Unprecedented mass loss expected for the Greenland Ice Sheet
(With some minor editing by PinP.)
|The edge of the Greenland Ice Sheet. Credit: Jason Briner
Mass loss from the Greenland Ice Sheet is predicted to be higher in this century than any time in the past 12,000 years. The simulations, published in Nature, are based on high-carbon-emission scenarios and consider the southwestern region of Greenland. The findings add to a body of evidence that suggests that reducing carbon emissions is needed to decrease the contribution of the Greenland Ice Sheet to sea-level rise.
As the Arctic warms, the Greenland Ice Sheet has been losing mass and contributing to sea-level rise. That loss rate has increased dramatically since the 1990s. But are those rates and ones projected for the future unexpected? Or, are they just related to "natural variability?" To answer that question, Jason Briner and colleagues produced high-resolution simulations based on geological observations covering southwestern Greenland for the past 12,000 years that extend continuously into the future up to 2100.

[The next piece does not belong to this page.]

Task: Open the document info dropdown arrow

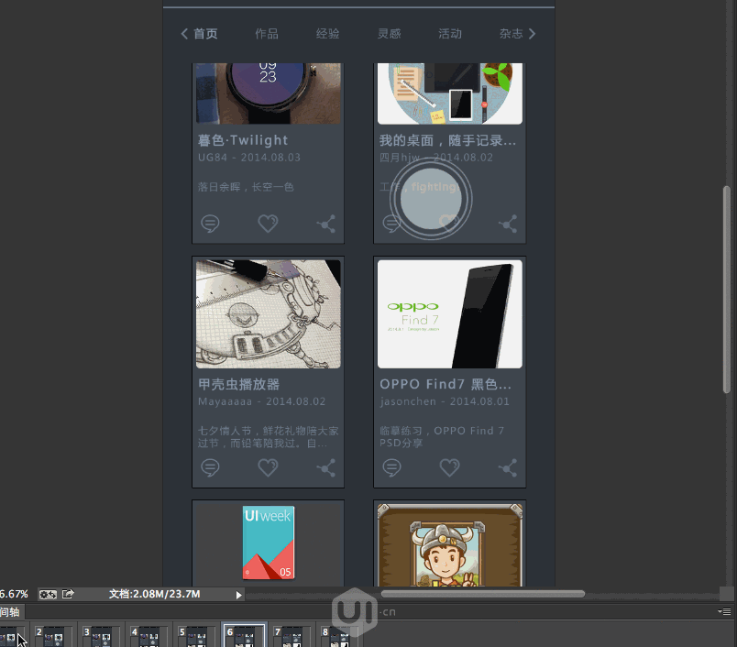Action: 237,594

|The Greenland Ice Sheet. Credit: Jason Briner
The simulations suggest that mass loss from the Greenland Ice Sheet in the twenty-first century will exceed the maximum mass-loss rates from the past 12,000 years. They find the largest losses in the past (between 10,000 and 7,000 years ago) were at rates of around 6,000 billion tonnes per century. That's similar to the estimated rates of the first two decades of this century.

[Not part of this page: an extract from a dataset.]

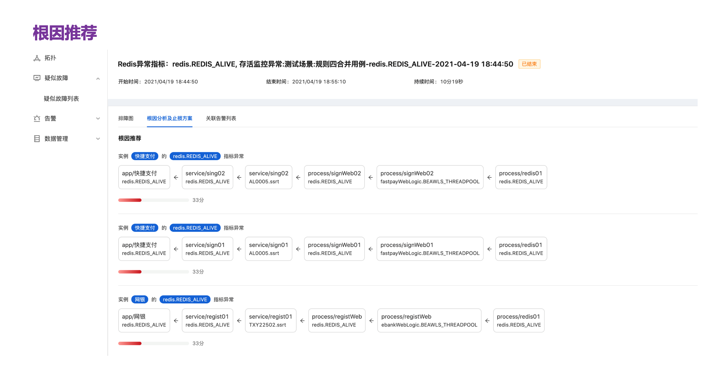This screenshot has width=715, height=386.
Task: Click the data management icon
Action: 37,139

However, future losses are expected to exceed those maximum rates. Projected mass losses for the rest of this century are in the range of 8,800 to 35,900 billion tonnes. Those are based on the lowest and highest greenhouse gas emissions scenarios, respectively - that is, the amount of ice losses this century could reverse 4,000 years of cumulative ice growth and exceed previous mass-loss rates by about fourfold. The authors conclude that unprecedented rates of mass loss will occur unless a low-carbon-emission scenario is followed.